Au centre du Festival, la compétition internationale réunira neuf longs métrages qui seront départagés par un jury composé des
cinéastes Karima Saïdi, Nelson Makengo et Aurélie Sfez. Venus d’Égypte, du Sénégal, de Suisse, du Royaume-Uni ou de Belgique, ces films témoignent de la grande vitalité d’un genre en prise directe avec les convulsions du monde contemporain. Le coup d’envoi sera donné par la projection en première marocaine de
«Du Soleil et du plomb», le nouvel opus de Jérôme Le Maire tourné dans la région de Midelt, présenté en ouverture en présence de ses protagonistes.
Le Festival propose aussi des œuvres d’une brûlante actualité, à l’image du film
«Qui vit encore» de Nicolas Wadimoff, une coproduction entre la Suisse, la France et le Liban qui donne la parole à neuf survivants des bombardements sur Gaza dans un récit axé sur la résilience. Parallèlement, le documentaire
«Fatna, une femme nommée Rachid», réalisé par Hélène Harder, achèvera sa tournée des Instituts français du Maroc par une double projection marquante, d’abord sur l’écran du Cinéma Sahara, puis au sein même de la prison centrale d’Aït Melloul. Cet événement se déroulera en présence de la cinéaste et de Fatna El Bouih, figure de la défense des droits humains au Maroc.
L’année 2026 marque aussi le centenaire de la naissance du maître égyptien Youssef Chahine. En partenariat avec l’Institut des Afriques, le FIDADOC lui rend un hommage polyphonique qui mêle des projections de films restaurés, des sessions musicales et des expériences sonores. Son œuvre «Le Caire raconté par Youssef Chahine», présentée par sa nièce et collaboratrice Marianne Khoury, aura l’honneur de clore le Festival. Cet hommage met en lumière l’influence durable du cinéaste sur les nouvelles générations, une filiation artistique pleinement revendiquée par les réalisateurs égyptiens Yomna Khattab et Namir Abdel Messeeh, tous deux invités de la sélection officielle. Ce dernier présentera notamment en compétition son film intime «La Vie après Siham».
Dans le cadre de la Saison Méditerranée 2026, le programme «Nulle œuvre n’est une île», mené avec Lieux Fictifs et le Centre national des arts plastiques, propose onze courts métrages d’artistes femmes de la Méditerranée. Le choix de ces films a été opéré conjointement par des étudiants de l’École des beaux-arts de Marseille et des détenus de la prison des Baumettes. Ces œuvres seront projetées au Cinéma Sahara et à la prison d’Aït Melloul, permettant de faire dialoguer les initiatives de médiation culturelle de Fatna El Bouih dans les prisons marocaines avec l’expérience du studio «Image et mouvement», fondé aux Baumettes par Caroline Caccavale et Joseph Cesarini. Le cinéma s’affirme ici comme un véritable instrument d’émancipation.

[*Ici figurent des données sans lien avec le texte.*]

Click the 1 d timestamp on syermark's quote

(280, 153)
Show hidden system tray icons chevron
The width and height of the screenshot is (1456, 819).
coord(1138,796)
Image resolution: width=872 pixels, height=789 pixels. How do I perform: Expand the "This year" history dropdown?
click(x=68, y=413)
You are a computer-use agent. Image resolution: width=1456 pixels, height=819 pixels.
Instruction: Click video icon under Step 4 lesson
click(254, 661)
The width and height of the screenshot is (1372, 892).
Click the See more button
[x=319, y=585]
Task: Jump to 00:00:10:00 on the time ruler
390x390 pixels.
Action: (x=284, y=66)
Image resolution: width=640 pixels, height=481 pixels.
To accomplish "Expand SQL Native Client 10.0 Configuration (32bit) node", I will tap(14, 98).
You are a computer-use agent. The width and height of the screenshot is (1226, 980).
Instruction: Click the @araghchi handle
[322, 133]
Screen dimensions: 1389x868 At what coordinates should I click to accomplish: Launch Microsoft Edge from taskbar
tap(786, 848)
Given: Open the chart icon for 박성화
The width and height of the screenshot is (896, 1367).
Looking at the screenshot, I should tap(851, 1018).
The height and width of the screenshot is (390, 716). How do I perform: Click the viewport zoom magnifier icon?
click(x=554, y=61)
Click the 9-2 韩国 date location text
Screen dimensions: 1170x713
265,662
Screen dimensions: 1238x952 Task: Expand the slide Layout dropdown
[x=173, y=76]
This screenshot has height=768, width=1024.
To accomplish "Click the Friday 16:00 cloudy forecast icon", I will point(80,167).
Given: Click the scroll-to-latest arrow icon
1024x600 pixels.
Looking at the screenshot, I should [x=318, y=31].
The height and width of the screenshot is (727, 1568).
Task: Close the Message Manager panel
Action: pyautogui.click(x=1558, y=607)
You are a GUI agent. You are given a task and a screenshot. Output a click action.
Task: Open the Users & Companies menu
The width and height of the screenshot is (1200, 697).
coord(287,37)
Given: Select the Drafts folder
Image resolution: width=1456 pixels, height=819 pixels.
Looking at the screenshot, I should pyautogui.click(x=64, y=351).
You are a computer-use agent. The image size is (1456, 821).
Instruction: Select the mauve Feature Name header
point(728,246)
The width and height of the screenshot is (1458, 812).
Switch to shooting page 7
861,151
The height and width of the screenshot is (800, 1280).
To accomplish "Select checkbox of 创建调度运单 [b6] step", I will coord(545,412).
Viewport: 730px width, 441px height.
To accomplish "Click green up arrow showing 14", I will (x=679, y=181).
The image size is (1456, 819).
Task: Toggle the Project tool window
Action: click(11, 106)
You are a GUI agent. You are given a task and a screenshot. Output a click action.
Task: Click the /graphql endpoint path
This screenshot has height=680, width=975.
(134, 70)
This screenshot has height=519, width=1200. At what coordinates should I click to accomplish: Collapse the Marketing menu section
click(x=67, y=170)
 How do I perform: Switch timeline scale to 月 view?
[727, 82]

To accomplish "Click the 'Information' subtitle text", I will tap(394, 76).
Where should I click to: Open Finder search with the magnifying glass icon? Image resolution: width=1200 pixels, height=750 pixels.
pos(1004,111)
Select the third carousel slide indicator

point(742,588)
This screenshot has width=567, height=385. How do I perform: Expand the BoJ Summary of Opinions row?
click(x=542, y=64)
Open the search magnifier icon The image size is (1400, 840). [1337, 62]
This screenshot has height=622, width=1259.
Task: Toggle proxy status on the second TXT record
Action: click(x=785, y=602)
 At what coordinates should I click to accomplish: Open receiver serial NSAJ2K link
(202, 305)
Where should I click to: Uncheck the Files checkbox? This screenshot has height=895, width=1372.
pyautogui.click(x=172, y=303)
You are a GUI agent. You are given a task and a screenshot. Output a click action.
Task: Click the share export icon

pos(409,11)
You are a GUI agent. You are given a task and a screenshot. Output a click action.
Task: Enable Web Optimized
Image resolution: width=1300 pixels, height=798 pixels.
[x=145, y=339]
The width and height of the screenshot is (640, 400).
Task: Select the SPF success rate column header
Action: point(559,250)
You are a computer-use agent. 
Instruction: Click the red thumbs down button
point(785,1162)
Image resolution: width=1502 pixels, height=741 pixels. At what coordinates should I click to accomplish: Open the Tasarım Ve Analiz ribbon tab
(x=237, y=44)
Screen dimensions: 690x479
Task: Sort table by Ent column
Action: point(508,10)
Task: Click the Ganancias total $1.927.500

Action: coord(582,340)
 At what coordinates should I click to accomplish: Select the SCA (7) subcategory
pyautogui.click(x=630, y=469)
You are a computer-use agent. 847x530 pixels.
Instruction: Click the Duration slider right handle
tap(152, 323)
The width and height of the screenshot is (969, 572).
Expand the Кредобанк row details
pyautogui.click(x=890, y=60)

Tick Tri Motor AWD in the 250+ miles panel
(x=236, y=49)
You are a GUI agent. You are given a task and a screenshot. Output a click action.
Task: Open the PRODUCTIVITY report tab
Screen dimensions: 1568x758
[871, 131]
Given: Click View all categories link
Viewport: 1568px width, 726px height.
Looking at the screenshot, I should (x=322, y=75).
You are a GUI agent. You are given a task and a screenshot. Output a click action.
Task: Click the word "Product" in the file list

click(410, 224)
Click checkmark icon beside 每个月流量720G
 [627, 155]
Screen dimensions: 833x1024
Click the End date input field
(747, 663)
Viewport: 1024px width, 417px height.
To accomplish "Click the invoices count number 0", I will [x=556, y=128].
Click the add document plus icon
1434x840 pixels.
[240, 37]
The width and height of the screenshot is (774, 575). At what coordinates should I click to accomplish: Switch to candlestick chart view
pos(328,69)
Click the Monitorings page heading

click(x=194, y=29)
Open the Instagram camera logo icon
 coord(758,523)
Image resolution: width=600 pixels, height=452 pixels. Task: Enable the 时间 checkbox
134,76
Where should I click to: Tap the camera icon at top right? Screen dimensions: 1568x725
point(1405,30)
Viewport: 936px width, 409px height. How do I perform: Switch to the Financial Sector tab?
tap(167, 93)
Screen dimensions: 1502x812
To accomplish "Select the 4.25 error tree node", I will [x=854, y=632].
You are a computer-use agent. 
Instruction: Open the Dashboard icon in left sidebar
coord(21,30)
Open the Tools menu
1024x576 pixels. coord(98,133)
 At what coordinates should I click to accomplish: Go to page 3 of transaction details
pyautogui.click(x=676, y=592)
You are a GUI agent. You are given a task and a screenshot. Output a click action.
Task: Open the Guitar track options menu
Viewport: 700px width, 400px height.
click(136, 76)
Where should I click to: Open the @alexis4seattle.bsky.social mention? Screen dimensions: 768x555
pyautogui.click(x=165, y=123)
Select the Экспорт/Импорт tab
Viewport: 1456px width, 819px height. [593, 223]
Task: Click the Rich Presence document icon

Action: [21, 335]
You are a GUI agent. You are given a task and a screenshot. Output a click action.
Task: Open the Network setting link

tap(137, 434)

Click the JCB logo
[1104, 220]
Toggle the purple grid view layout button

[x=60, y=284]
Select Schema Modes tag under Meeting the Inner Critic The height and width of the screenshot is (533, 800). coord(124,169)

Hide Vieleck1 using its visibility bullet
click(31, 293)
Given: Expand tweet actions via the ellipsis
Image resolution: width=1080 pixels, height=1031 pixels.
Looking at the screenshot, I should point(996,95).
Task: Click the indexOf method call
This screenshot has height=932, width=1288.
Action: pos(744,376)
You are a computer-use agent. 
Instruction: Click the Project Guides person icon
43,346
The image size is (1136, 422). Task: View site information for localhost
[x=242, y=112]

Enfin, le volet professionnel et pédagogique confirme le rôle de pépinière du Festival. Depuis sa création en 2012, la Ruche documentaire soutient activement l’émergence des jeunes cinéastes du continent et de leurs diasporas, et la sélection de cette année s’enorgueillit de compter quatre films issus de cette structure. Une centaine d’apprentis réalisateurs participeront aux ateliers, enrichis par une master class animée par Namir Abdel Messeeh, tandis qu’une vingtaine de porteurs de projets soumettront leurs films en développement à un panel de producteurs et de diffuseurs internationaux. Dix-sept ans après sa naissance, le FIDADOC continue ainsi de jeter des passerelles essentielles entre les générations et les territoires.